- Kumbhej Location in Maharashtra, India Kumbhej Kumbhej (India)
- Country: India
- State: Maharashtra
- District: Solapur district

Languages
- • Official: Marathi
- Time zone: UTC+5:30 (IST)

= Kumbhej =

Village in Maharashtra

Kumbhej is a village in the Karmala taluka of Solapur district in Maharashtra state, India.

==Demographics==
Covering 2234 ha and comprising 689 households at the time of the 2011 census of India, Kumbhej had a population of 2638. There were 1343 males and 1295 females, with 297 people being aged six or younger.

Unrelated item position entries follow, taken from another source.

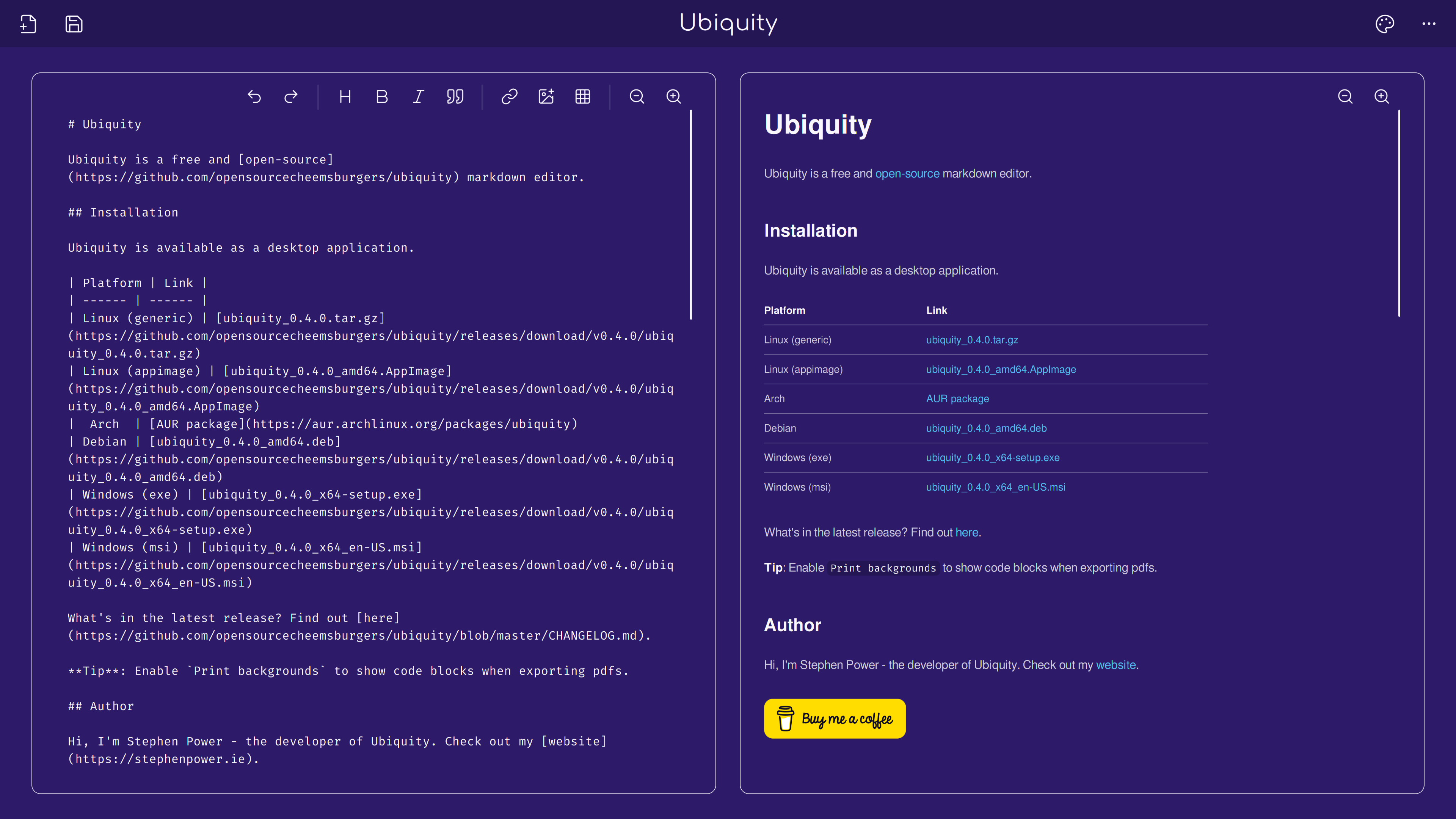Redo the last edit
Image resolution: width=1456 pixels, height=819 pixels.
[291, 97]
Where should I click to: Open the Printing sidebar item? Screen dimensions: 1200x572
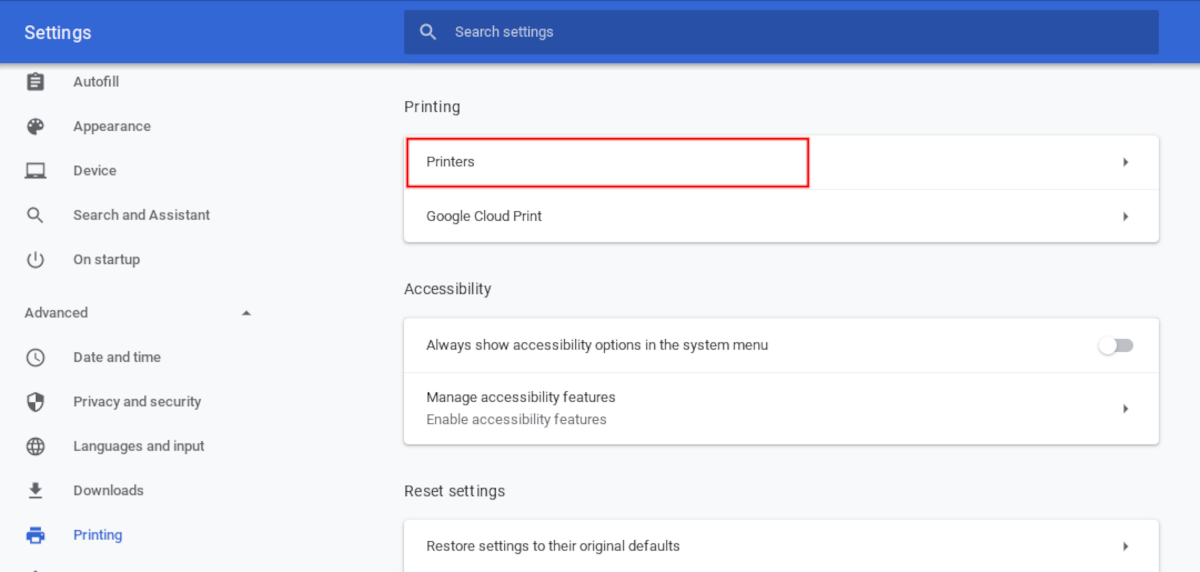(x=97, y=535)
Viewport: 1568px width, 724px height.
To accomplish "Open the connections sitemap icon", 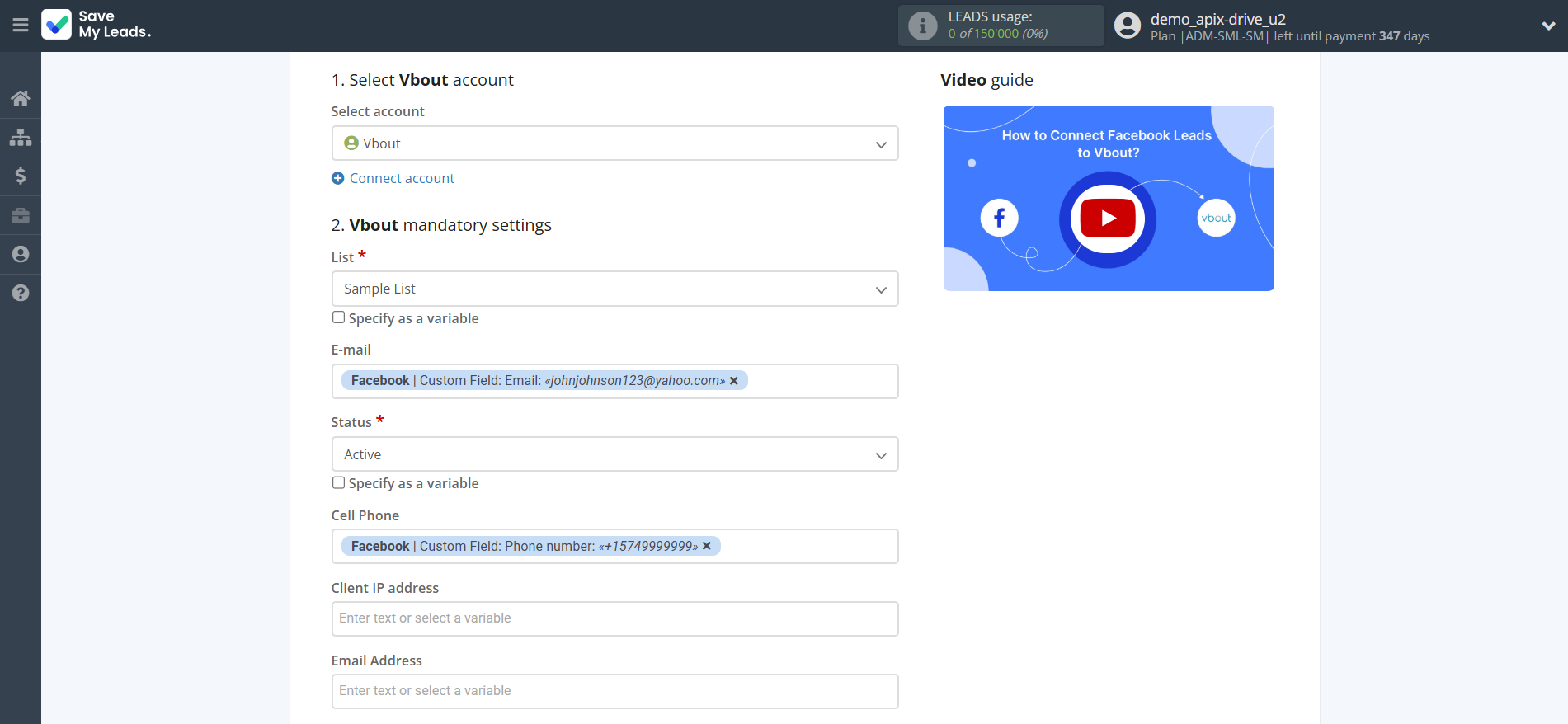I will point(21,138).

Kumbhej has Zilla Parishad Primary school for up to 7th standard and Digambarrao Bagal high school up to the 10th standard. Zilla Parishad school is well known for its quality education in the area and has student enrollment from neighboring villages like Pophlaj, Kondhej, etc. Main water source of the village is lake which is fed with water from Ujni dam occasionally. Farming is primary occupation.

==Festivals and temples==
Each year on full moon day of Chaitra month of Hindu calendar, Kumbhej celebrates a Hanuman Jayanti and has large procession gathering of Lord Jyotirlinga. Kumbhej has many temples including Vitthal-Rukhmai, Mahadev, Hanuman, Jyotirling, Maribai, Yamai, Ambabai and Firangai. Daily Sant Dnyaneshwara's Haripath is chanted in Vitthal temple and on various auspicious occasions, 7 day long Harinam Saptah is organized. There is also a mosque for offering Namaz for Muslim citizens of the village.